I Was Bitten by a Rattlesnake

By CourtesyMarch 2, 2021

Ann King, Fort Hunter Liggett Staff Action Control Officer, shows a photo of her swollen foot after she accidentally stepped on a baby rattlesnake in 2019. The hospital marked the foot to gauge further swelling. King was given antivenin and released the next day, but suffered nerve pain for five months afterward. She doesn't blame the snake, because was just defending itself. King showed the photo during a class she took in February 2021 on how to safely relocate rattlesnakes. She was the first one to volunteer after the instructor showed how to do it.
Ann King, Fort Hunter Liggett Staff Action Control Officer, shows a photo of her swollen foot after she accidentally stepped on a baby rattlesnake in 2019. The hospital marked the foot to gauge further swelling. King was given antivenin and released the next day, but suffered nerve pain for five months afterward. She doesn't blame the snake, because was just defending itself. King showed the photo during a class she took in February 2021 on how to safely relocate rattlesnakes. She was the first one to volunteer after the instructor showed how to do it. (Photo Credit: Cynthia McIntyre) VIEW ORIGINAL

By Ann King, Fort Hunter Liggett Staff Action Control Officer

One thing I never expected to happen was to be bitten by a rattlesnake.

It was a hot sunny day in July 2019. I got home early to begin packing for a weekend of camping, and I took off my shoes and put on flip flops. I went to our garage to get the camping gear off the shelves, and at some point I felt a tap on my foot.

Immediately, I knew I had been bitten. Not because it hurt, but because I just knew. I looked down and saw a baby rattlesnake. It was not coiled, but stretched out, about 12-14 inches long. It never even made a sound. Not that it could have, because it didn’t have any rattles.

I wasn’t scared. I wasn’t even mad at the snake. It wasn’t its fault that I stepped on it. It was just defending itself. I probably passed by it twice without it noticing me. I was definitely mad at myself because I usually wear boots, but on this day, because it was so nice out, I wore flip flops.

My husband jumped into action and dispatched the snake. I called 9-1-1 right away. I told the dispatcher that I had just been bitten by a Pacific rattler, the type of snake native to this region.

Within three minutes of getting bit, I could feel my upper lip and my tongue getting numb. I got off the phone with the dispatcher and my husband rushed me to Mee Memorial Hospital in King City.
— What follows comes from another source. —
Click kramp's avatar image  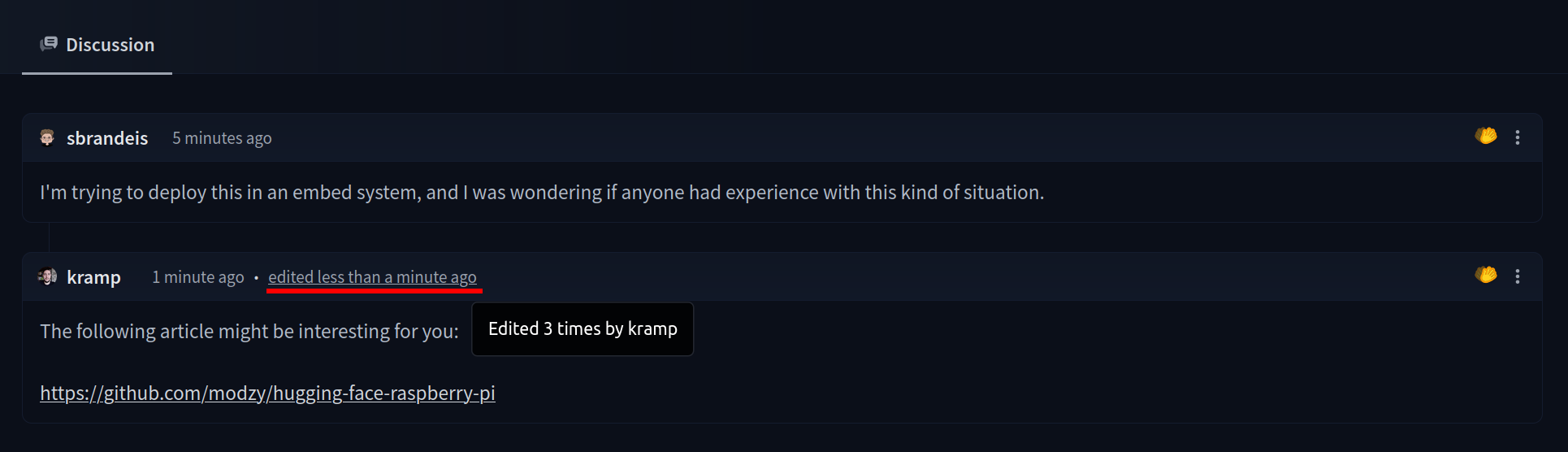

Within approximately five minutes, my foot started to itch as a reaction to the venom.

I kept my foot lower than my heart, to keep the poison from circulating faster, so I didn’t elevate my foot, which had begun to swell.

Because I called 911, they were able to contact the hospital, which was waiting for us. The medical professionals put me in a room and immediately hooked me up to an IV. By then I felt a tight squeeze around my chest. I had contractions in my upper torso, and severe itching on my foot, which had doubled in size. The nurse drew lines on my foot with a marker to gauge if the swelling increased beyond the lines, which it did not, thankfully.

Within minutes after they gave me the antivenin, the contractions went away and I started feeling much better. The photo shows the extent of the swelling at its worst. If the first dose of antivenin didn’t work, they could have given me more, but I responded quickly. The medical team seemed way more worried than I was, but as soon as the first dose went to work I knew I was going to be fine. From the time I was bitten until the time I received Benedryl and antivenin in the hospital, about 45 minutes had elapsed. They kept me overnight for observation.

Other than swelling, and pain due to nerve damage I didn’t experience any other residual symptoms, although it took five months for the nerve pain to disappear.

The cost for the treatment was more than $112, 000, but thank GOD for insurance! Don’t let the expense keep you from seeking treatment, though. If you have been bitten by a snake, even if you don’t know it was a rattler, call 911 immediately. Do not wait! And tell them, if you can, what type of snake bit you.